Свет горящей машины выхватывал силуэты: у Стаса, похоже, что-то стряслось с ногой при спрыгивании, потому что тот странно её подволакивал; Серёжа ему помогал — успел сориентироваться быстрее — и параллельно что-то кричал. От танка их отделял уже добрый десяток метров. А Арсений…
Арсений стоял прямо возле лижущих борта языков пламени. Он смотрел на них завороженно, как под гипнозом, и у Антона внутри всё оборвалось: через несколько мгновений прогремит взрыв, который погребёт Попова под обломками с украшением из его же внутренностей. Напрочь забыв про собственные увечья, Шастун вскочил на ноги и бросился к танку.

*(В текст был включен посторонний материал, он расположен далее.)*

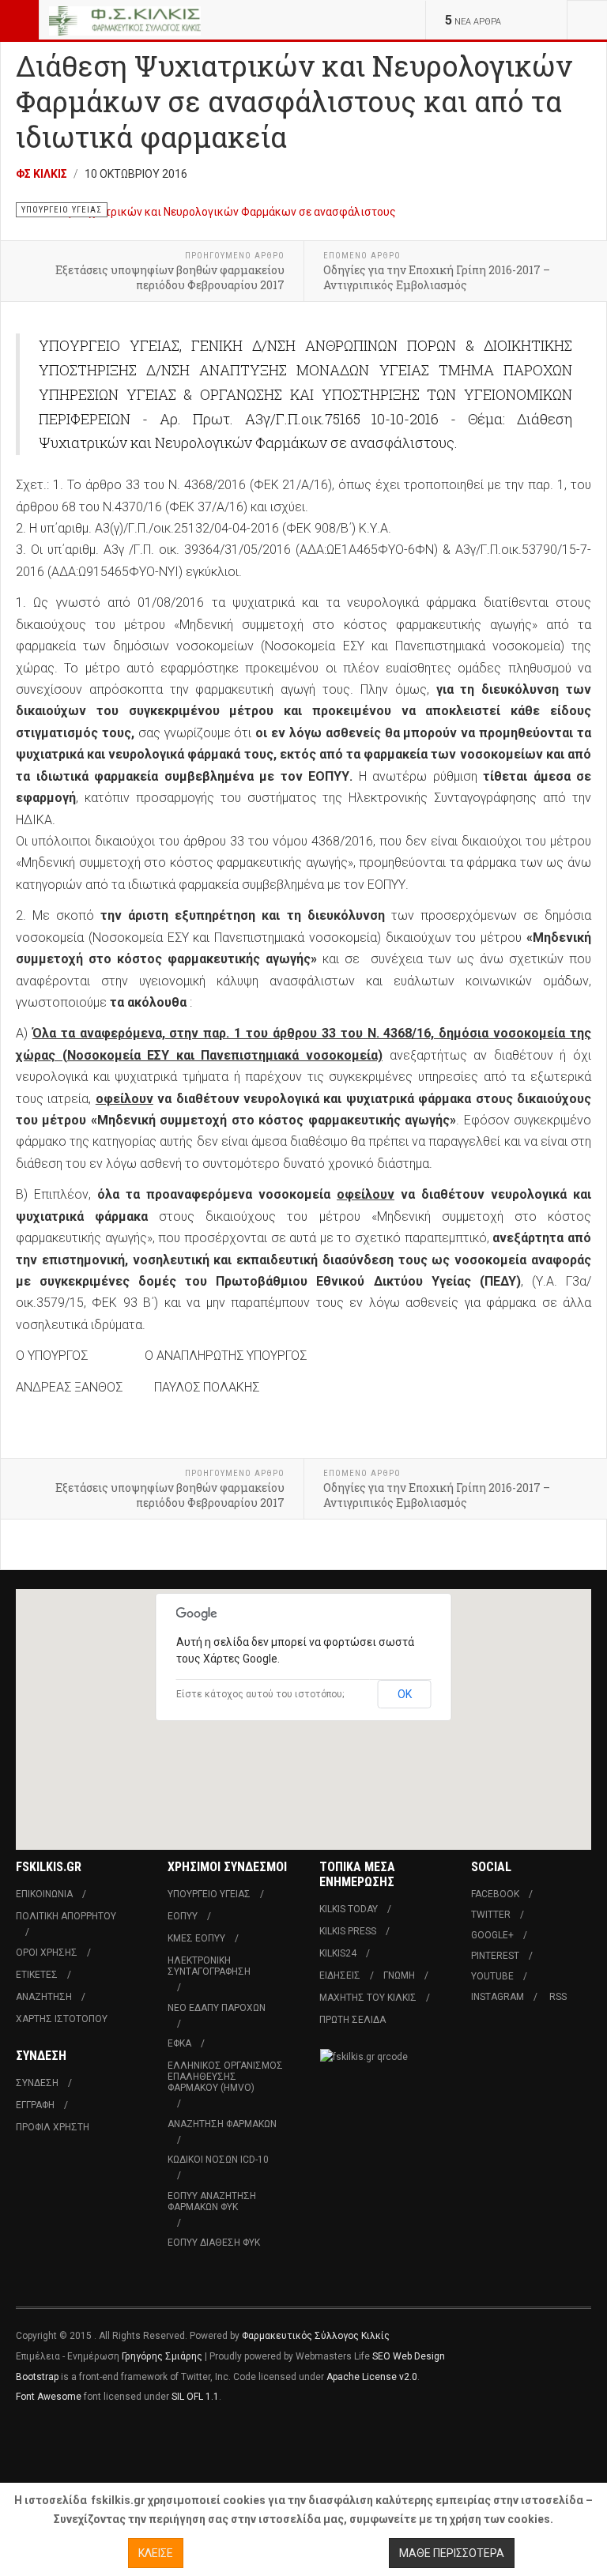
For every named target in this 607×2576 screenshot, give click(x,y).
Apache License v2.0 (371, 2376)
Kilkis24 (337, 1953)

— Арс! Арс, ты в своём уме?! Проваливай оттуда!
Арсений повернул к нему голову. На испачканном лице — ни одной эмоции, только жуткий блеск в глазах, говорящий: «Вот он, шанс всё закончить!» Антон закашлялся на очередном вдохе, поперхнувшись дымом и горячим воздухом. Глаза слезились.
— Арс!
Он замер в пяти шагах от пожара, не решаясь подойти ближе. Сколько времени прошло с начала этого безумия? Полминуты? Одна? Как бы то ни было, до взрыва оставалось ничтожно мало.
— Арсений, пожалуйста! — Антон бросил попытки кричать, понадеявшись на чужую способность читать по губам: всё равно сквозь грохот боя ни черта не слышно. — Ты сейчас нас обоих угробишь!
Он уже хотел схватить Попова за шкирку, чтобы оттащить от танка, но так и застыл с протянутой рукой. Это всё-таки выбор Арсения. Он должен его сделать сам — чёрт подери, не Антону за него решать. Правда, тогда они погибнут вместе, потому что Шастун не успеет отбежать, но это уже побочный эффект сердобольности.
Что до сердца, то оно, по ощущениям, трижды увеличилось в размере и тяжело бу́хало везде: в груди, ушах, желудке, горле, перекачивая кровь на пике адреналина. Тело изводил тремор. Антон нервно ждал, мысленно смиряясь со смертью и ни на секунду не отрываясь взглядом от арсеньевских глаз. В тех читалось сомнение.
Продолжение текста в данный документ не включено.